Monday, November 24, 2008

Key strengthening excercises for XC and endurance riders

Strength and cross training in the mountain bike world has been slow to catch up to its road counterpart. The evolution of the mountain bike particular to xc and endurance racing to ride as light as possible along with the increased technical nature of the trails we are now needs to make sure that their body can actually hold up.

Alone the evolution of the bike frame and components requires some better thought in to the strength and conditioning programs that have long been used. These days the rider is may be navigating a bike no more then 20 pounds across some harsh terrain for a good distance and needs the physical attributes to handle such a ride.

Along with the recommended cross training on a road bike to get in the miles, sprints, and hill work; here are a few strength training techniques that riders should include in their training;

Neutral glute bridge:

Optimize range control of your gluteus maximus and improved stability in your oblique. Helps in moving the bike foward and mantaining stability in various positions.

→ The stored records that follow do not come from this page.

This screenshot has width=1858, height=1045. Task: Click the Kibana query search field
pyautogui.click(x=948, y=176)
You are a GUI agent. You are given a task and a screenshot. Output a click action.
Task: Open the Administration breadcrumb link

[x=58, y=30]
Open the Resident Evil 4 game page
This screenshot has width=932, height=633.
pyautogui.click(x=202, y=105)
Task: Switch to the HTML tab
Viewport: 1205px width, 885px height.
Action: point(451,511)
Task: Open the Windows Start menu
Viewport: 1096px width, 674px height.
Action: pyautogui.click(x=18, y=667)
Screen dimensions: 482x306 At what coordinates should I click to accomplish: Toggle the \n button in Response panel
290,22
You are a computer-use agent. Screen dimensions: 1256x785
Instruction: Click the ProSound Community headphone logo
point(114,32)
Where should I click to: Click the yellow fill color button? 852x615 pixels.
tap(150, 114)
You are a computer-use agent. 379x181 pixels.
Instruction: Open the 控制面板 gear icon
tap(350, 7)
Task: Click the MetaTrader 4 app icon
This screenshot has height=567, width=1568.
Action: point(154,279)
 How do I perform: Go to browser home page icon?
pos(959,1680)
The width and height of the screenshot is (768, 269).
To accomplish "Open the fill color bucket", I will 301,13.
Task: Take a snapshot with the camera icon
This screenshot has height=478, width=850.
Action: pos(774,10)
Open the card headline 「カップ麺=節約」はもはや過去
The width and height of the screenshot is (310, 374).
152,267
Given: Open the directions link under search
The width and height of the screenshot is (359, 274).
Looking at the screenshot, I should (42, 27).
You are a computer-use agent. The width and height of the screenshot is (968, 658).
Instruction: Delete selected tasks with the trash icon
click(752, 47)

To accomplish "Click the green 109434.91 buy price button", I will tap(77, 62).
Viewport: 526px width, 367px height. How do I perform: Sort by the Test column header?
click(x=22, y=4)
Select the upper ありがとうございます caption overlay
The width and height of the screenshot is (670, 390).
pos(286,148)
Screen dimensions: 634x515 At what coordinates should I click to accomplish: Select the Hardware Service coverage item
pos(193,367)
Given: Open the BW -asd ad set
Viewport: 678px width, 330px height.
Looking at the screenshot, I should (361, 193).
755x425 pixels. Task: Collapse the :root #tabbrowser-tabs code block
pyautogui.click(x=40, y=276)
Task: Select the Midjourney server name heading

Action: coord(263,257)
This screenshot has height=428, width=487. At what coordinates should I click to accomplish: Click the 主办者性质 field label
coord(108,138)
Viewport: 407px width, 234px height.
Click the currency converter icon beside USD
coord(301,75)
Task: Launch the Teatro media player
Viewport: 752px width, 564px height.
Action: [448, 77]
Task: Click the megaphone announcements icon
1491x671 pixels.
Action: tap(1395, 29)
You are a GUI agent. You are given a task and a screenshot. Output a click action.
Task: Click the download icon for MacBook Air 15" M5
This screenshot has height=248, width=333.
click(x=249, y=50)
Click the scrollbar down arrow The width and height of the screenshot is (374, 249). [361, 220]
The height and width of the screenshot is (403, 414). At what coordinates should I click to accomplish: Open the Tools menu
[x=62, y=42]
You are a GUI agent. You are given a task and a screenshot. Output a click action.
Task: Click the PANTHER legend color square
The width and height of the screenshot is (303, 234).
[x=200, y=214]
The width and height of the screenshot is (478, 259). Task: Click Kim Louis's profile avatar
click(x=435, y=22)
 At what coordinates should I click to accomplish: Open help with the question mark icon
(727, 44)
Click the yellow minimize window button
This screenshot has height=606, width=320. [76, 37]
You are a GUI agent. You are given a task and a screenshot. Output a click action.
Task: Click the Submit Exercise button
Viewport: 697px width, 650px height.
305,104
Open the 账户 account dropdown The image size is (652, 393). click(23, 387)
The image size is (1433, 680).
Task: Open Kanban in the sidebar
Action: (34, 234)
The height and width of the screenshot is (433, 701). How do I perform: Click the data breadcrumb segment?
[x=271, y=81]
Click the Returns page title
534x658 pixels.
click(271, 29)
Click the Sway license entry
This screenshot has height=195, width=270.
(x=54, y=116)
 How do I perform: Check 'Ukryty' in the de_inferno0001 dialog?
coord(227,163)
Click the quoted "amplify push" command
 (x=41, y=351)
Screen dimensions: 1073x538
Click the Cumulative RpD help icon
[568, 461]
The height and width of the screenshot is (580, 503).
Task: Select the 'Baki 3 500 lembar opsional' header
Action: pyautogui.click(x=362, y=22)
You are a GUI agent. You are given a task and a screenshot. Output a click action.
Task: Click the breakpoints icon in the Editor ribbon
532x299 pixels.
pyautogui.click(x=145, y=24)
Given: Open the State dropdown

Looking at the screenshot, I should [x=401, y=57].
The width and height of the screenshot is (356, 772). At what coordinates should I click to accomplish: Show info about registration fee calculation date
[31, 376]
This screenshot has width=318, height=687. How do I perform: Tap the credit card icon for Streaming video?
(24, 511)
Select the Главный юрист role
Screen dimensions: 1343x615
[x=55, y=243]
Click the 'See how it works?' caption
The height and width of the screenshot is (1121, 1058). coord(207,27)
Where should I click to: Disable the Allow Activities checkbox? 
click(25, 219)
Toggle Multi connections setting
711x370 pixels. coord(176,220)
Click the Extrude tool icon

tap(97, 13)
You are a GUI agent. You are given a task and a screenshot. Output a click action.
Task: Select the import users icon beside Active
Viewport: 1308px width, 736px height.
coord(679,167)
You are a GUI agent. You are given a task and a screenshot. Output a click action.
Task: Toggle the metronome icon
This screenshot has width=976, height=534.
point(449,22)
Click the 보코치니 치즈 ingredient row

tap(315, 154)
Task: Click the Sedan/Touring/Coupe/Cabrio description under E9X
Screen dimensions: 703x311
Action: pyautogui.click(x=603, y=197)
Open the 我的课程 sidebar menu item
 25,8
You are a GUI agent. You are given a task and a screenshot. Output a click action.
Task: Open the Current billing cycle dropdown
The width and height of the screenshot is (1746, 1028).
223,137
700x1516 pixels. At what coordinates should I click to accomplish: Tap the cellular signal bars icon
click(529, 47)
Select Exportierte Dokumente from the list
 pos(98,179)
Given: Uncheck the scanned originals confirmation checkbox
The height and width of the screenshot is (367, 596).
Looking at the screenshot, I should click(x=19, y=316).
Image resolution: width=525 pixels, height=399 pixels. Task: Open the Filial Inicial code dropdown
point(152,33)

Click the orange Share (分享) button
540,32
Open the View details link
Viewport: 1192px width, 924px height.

1. Lie on a firm surface with hands on front of hips to monitor hip position.

2. Lift pelvis using both legs, then raise one leg as shown.

3. Hold this position for 10 seconds, before returning to the start position.

4. Be sure that the pelvis is held level. This is the key. One side may be more difficult to do than the other.

5. Repeat 10 times on each side with a break between every lift.

2. Pullups/chin Ups Many xc riders have a weak upper body; which takes its toll when its a long ride on a aggresive trail. Good upper body strength is nescessary in navigating down the trail and maintaining control of your bike.

1. Straighten your arms all the way at the bottom and allow your shoulders to come up by your ears as well. Cross your legs at the knees to maintain balance while contracting your core.

2. Pull ups indicate that your palms are facing away from you and chin ups indicate that your palms are facing towards you. Both have their place in a program but I almost always start people out with chin ups as they are easier learn how to initiate the movement by pulling the shoulder blades down.

3. If you can do more than 8 reps in a set then strap some weight to yourself.

Plank to push up

As mentioned above most MTB riders need some more upper body strength; and a strong torso as well. This is one of the best exercises to strengthen the shoulders the core, and adding a little something to the lower back all at the same time.

1. Start in a plank position; have your hips lowered and tucked along with your abs contracted; and the belly button sucked in.

2. Keeping the core tight; push your body up into a push up position; hold and then lower back down. Perform as many as you can while maintaining good form.

For an added bonus; add a bosu for an element of instability.

So instead of thinking about that new component or bike to make things go faster; think about what is driving the bike. Strengthening and conditioning will allow you to ride longer, faster, and make the ride just that much more fun.